EXERCISE —
The lines to repeat are those below from the one containing "Click the tweet body text" down to the one containing "The height and width of the screenshot is (658, 1568).", both included; reproduce them exactly and nothing else.

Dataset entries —
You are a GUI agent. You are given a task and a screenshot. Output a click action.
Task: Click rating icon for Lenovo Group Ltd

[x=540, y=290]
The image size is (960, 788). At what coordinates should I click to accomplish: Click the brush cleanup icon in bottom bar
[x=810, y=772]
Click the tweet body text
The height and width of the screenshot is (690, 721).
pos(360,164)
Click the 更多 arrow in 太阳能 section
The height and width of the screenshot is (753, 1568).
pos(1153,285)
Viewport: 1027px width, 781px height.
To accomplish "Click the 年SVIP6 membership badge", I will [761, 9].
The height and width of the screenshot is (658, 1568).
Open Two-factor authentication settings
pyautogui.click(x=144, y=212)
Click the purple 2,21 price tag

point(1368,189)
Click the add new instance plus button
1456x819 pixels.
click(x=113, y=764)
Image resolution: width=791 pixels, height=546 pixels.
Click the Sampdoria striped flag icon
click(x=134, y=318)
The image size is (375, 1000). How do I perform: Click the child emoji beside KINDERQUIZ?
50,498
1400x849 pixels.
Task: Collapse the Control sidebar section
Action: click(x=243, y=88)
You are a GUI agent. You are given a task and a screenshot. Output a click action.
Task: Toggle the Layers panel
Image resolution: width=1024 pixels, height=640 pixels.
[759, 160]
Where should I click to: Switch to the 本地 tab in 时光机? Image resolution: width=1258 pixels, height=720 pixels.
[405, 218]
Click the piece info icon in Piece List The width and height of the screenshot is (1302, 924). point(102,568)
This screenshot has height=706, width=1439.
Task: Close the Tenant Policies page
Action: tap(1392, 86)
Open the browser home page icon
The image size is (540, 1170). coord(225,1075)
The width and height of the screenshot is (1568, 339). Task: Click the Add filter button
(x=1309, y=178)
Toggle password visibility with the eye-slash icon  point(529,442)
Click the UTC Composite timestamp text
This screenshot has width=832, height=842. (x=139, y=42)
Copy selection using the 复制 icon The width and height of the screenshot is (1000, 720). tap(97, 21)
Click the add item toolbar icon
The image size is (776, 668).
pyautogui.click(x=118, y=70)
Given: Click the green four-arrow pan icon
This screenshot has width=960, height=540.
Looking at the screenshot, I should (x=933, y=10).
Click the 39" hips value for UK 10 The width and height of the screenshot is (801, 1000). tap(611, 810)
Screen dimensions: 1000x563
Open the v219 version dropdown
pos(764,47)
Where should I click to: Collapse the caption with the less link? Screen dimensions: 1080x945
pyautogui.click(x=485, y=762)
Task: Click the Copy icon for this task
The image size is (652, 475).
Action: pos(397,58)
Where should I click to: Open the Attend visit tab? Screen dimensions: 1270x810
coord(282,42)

ANSWER BELOW —
Click the tweet body text
The height and width of the screenshot is (690, 721).
pos(360,164)
Click the 更多 arrow in 太阳能 section
The height and width of the screenshot is (753, 1568).
pos(1153,285)
Viewport: 1027px width, 781px height.
To accomplish "Click the 年SVIP6 membership badge", I will [761, 9].
The height and width of the screenshot is (658, 1568).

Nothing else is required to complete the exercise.